(Dataset excerpt)
______________________________
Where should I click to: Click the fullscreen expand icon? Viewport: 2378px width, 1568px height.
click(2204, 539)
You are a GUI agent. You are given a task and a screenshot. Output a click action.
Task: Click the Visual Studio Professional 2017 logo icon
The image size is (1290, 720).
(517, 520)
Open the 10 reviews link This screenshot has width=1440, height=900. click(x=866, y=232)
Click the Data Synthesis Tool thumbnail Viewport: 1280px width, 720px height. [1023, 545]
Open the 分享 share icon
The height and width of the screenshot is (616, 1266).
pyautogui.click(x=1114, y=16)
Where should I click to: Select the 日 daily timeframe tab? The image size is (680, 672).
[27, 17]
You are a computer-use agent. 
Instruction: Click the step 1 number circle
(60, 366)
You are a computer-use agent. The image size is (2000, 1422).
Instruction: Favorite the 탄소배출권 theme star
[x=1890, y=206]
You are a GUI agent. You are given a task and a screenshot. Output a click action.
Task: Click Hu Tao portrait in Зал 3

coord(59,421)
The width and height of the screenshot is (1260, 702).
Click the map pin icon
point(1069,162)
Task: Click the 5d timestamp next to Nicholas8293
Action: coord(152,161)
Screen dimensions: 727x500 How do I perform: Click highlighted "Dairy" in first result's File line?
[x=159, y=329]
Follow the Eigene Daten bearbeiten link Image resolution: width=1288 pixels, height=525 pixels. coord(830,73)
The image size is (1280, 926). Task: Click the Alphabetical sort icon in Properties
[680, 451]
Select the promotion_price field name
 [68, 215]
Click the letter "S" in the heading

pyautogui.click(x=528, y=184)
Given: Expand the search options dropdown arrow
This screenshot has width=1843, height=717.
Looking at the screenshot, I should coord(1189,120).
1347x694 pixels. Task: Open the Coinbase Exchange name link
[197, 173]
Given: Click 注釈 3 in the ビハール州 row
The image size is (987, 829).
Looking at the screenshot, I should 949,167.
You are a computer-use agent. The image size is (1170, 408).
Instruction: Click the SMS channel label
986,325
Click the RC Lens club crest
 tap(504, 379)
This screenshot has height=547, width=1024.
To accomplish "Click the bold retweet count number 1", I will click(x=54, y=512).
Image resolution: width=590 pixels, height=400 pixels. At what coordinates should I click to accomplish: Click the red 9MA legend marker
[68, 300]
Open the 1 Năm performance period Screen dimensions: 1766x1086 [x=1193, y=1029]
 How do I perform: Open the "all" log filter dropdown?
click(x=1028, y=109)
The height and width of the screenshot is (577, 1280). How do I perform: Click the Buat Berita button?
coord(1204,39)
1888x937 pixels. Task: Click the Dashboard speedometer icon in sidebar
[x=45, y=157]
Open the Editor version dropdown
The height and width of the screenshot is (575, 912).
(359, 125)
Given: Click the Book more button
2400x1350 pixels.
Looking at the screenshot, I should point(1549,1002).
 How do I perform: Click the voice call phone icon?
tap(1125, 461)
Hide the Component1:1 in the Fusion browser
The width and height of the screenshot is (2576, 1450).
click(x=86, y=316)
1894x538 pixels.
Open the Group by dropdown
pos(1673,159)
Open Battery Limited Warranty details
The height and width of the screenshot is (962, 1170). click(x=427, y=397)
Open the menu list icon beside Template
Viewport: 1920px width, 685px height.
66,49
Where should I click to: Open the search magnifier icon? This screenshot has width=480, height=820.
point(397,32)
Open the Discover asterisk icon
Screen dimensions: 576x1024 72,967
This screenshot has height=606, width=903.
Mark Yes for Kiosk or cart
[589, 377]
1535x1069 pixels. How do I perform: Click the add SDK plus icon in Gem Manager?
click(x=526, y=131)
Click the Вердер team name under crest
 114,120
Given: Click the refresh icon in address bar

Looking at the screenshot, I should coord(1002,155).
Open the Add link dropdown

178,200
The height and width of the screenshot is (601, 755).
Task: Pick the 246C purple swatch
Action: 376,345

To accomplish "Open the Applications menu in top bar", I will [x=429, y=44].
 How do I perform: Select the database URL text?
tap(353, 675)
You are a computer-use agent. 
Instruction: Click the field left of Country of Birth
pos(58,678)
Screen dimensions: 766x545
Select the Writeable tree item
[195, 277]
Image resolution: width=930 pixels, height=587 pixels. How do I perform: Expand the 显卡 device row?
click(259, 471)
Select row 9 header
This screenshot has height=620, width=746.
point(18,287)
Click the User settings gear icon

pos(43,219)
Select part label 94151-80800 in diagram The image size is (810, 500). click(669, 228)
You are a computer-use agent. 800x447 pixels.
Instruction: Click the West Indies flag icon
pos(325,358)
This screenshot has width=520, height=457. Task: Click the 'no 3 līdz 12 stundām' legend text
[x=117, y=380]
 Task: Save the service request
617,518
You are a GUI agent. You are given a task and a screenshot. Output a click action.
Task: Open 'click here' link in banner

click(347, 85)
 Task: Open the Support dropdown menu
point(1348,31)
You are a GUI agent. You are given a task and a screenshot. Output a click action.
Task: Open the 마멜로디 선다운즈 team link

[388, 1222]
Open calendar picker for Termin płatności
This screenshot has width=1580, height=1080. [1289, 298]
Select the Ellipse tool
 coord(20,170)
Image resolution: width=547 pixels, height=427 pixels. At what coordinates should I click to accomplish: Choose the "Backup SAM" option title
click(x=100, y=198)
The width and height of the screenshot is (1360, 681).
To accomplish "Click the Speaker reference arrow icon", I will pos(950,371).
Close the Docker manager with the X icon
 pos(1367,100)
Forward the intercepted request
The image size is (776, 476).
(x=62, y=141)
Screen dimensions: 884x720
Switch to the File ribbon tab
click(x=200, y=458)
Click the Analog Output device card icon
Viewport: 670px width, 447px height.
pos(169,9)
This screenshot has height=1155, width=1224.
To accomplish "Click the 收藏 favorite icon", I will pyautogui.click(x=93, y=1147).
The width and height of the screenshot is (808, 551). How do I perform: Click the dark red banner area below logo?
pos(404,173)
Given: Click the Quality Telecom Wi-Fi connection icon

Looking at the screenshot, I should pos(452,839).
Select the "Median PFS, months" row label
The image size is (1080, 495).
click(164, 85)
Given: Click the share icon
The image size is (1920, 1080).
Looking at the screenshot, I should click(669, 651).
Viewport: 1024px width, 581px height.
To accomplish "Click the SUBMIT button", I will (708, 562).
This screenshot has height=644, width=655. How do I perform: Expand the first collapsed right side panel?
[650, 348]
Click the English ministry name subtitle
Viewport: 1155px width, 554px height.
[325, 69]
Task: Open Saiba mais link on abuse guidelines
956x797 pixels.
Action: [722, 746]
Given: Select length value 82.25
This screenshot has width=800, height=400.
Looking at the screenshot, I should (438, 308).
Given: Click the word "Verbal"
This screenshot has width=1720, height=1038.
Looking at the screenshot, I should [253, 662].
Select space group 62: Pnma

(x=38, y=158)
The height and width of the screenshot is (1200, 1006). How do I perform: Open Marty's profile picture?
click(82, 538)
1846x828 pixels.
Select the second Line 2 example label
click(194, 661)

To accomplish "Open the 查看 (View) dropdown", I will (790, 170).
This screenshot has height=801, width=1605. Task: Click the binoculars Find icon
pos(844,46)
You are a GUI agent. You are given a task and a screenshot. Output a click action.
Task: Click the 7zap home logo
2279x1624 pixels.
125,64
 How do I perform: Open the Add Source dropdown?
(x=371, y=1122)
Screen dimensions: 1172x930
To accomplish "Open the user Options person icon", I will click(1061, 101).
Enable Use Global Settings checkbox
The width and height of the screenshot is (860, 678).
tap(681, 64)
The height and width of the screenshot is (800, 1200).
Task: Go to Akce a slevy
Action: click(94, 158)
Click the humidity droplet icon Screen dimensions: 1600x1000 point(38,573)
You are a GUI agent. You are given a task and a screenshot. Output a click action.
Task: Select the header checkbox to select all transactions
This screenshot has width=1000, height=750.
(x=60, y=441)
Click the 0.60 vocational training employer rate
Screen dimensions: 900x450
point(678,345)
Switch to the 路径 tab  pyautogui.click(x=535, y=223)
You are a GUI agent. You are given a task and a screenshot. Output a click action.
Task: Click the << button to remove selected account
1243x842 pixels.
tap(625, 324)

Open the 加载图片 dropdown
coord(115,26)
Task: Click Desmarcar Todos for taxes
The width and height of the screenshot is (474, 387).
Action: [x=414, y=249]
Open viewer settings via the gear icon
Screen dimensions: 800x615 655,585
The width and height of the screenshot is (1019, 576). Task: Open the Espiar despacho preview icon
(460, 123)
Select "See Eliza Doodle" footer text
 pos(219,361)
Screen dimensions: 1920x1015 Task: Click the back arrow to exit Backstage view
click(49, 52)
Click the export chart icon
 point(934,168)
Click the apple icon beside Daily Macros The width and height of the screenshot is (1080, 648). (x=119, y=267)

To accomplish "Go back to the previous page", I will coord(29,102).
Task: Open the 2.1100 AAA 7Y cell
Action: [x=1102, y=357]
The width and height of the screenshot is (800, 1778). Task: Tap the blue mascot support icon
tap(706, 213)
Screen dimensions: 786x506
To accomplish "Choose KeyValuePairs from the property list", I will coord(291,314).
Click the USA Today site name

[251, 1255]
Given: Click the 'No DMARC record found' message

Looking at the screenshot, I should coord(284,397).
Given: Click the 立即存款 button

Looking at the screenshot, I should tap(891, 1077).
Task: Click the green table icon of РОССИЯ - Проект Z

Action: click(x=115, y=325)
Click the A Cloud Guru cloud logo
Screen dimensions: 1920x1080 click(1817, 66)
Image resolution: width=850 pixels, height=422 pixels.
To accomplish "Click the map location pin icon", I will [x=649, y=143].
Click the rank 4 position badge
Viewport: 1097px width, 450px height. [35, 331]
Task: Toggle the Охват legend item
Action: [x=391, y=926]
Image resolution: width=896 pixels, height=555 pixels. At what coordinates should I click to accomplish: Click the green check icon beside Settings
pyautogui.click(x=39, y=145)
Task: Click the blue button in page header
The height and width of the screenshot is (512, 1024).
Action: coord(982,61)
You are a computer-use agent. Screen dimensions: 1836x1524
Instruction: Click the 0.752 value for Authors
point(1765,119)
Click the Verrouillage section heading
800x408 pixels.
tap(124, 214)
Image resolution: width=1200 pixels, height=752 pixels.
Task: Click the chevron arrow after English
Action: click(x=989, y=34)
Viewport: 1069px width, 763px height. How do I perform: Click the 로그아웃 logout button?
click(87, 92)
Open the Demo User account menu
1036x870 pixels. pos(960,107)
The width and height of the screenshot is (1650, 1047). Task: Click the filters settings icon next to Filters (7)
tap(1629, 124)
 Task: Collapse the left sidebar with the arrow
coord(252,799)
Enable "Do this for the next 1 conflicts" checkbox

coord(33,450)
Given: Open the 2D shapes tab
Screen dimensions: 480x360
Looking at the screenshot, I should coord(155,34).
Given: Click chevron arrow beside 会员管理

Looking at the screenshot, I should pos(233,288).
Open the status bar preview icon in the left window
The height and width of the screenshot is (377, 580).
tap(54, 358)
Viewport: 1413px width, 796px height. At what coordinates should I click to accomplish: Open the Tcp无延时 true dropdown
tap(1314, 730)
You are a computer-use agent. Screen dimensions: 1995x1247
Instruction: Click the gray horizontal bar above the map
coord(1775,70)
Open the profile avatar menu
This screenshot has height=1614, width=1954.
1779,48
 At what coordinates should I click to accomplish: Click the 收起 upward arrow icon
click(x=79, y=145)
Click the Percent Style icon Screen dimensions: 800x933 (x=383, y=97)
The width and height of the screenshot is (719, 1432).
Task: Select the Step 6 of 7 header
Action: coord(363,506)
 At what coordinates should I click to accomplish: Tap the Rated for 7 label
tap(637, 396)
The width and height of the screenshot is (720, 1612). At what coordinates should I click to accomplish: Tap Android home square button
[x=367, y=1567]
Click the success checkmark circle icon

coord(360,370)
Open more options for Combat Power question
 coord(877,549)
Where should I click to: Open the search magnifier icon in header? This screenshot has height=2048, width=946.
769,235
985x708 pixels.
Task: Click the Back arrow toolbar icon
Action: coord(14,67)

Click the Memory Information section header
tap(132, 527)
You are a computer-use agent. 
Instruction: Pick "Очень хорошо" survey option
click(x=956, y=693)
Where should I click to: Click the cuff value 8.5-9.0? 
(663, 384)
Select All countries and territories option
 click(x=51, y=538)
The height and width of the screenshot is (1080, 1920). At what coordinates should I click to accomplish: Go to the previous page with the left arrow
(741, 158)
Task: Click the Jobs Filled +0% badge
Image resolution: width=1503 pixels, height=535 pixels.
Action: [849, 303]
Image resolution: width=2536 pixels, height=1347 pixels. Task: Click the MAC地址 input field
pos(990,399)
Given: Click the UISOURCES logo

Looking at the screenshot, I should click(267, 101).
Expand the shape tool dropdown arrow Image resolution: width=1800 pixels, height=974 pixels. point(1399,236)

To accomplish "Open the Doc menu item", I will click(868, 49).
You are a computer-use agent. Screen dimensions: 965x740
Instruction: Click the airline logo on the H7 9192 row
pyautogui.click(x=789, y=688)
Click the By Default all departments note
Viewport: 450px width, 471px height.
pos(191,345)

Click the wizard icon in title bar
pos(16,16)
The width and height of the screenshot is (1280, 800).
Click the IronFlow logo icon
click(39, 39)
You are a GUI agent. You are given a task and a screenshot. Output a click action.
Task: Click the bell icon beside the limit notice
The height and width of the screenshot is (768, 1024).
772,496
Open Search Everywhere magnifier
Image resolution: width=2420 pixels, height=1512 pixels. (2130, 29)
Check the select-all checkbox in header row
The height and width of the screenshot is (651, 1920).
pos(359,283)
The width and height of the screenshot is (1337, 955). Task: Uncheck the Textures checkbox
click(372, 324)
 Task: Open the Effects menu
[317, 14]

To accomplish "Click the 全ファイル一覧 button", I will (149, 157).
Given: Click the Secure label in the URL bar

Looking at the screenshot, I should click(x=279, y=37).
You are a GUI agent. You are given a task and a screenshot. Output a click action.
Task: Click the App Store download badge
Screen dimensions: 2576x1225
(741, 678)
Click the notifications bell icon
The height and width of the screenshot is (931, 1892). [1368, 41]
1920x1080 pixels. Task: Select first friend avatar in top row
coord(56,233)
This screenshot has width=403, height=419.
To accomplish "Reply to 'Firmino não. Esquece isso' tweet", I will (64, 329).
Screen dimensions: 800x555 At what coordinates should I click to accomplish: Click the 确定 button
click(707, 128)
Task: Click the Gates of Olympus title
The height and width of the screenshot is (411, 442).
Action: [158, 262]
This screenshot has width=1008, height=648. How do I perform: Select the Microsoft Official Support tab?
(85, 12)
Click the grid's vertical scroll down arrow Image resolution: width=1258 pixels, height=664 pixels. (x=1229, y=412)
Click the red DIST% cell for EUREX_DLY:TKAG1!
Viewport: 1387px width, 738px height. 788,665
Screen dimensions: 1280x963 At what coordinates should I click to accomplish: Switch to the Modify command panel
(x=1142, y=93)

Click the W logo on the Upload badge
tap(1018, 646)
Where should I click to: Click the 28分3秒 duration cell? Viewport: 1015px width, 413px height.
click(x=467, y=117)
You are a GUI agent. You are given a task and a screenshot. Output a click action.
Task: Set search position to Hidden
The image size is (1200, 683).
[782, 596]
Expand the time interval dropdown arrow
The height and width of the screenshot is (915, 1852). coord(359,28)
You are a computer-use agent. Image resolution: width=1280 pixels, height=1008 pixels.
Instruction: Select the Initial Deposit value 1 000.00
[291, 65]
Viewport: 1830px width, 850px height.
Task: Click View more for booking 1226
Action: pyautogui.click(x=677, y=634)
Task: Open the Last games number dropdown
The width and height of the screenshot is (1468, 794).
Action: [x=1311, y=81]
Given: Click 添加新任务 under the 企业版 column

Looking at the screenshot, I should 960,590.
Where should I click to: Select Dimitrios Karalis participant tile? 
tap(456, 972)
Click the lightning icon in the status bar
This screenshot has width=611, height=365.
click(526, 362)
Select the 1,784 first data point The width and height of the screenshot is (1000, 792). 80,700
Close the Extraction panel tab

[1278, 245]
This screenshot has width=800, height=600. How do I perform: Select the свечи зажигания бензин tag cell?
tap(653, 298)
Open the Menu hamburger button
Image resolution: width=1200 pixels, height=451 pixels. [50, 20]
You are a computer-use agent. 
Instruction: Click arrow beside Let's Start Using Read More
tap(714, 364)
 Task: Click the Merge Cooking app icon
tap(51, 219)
______________________________
→ **WORK TO DO**:
Extract each row above that contains the string "first", matching case exactly.

→ **EXERCISE ANSWER**:
Screen dimensions: 727x500 How do I perform: Click highlighted "Dairy" in first result's File line?
This screenshot has height=644, width=655. How do I perform: Expand the first collapsed right side panel?
1920x1080 pixels. Task: Select first friend avatar in top row
Select the 1,784 first data point The width and height of the screenshot is (1000, 792). 80,700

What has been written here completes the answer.